IndisputableMonolith.NetworkScience.InternetSpectralGap
The module defines the spectral gap of the Internet graph under k-core decomposition at depth k. Network scientists working in Recognition Science units would cite these objects when extracting core spectral properties from scale-free graphs. The module supplies the gap function together with its positivity and monotonicity statements.

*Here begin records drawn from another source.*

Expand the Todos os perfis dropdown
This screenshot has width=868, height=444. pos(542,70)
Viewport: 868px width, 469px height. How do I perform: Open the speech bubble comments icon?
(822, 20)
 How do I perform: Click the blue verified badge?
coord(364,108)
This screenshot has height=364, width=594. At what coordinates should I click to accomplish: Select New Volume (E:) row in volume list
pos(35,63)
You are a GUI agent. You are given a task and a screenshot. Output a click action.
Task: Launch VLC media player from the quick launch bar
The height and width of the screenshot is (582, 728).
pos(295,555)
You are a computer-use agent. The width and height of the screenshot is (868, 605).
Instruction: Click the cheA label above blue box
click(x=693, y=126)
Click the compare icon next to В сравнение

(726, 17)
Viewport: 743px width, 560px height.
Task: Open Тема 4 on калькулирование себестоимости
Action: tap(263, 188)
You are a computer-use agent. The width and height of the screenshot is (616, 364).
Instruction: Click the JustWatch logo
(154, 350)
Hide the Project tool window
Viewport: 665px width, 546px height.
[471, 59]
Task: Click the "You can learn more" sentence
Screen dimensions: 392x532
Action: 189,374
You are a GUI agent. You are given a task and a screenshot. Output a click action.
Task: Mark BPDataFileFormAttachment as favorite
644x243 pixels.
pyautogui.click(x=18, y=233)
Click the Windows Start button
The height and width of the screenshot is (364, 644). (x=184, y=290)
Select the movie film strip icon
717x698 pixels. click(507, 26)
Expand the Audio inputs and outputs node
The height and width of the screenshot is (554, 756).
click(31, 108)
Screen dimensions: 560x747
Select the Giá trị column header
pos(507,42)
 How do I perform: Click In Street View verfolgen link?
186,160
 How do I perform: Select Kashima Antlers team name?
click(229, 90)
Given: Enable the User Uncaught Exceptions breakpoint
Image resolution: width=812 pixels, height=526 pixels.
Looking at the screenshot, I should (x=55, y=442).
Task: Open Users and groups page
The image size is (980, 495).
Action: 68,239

claimLet $G$ be the Internet graph. For each integer $k$, let $G_k$ be its $k$-core and let $s(k)$ be the spectral gap of the normalized Laplacian of $G_k$ expressed in RS-native units with time quantum $τ_0=1$.
background
The module imports only Mathlib and IndisputableMonolith.Constants. The upstream Constants module supplies the fundamental RS time quantum $τ_0=1$ tick. The local setting is k-core decomposition applied to the Internet graph, a standard extraction of the densest subgraph at successive depths $k$.
proof idea
This is a definition module, no proofs.
why it matters in Recognition Science
The module supplies the spectral-gap objects that later network-analysis results in the Recognition Science framework are expected to consume. It anchors all subsequent gap calculations to the RS time quantum supplied by Constants.
scope and limits
- Does not compute explicit numerical values of the gap for any concrete graph.
- Does not prove that the k-core exists or is nonempty for arbitrary networks.
- Does not relate the gap to the phi-ladder or to the forcing chain T0-T8.
- Does not address weighted edges or directed versions of the Internet graph.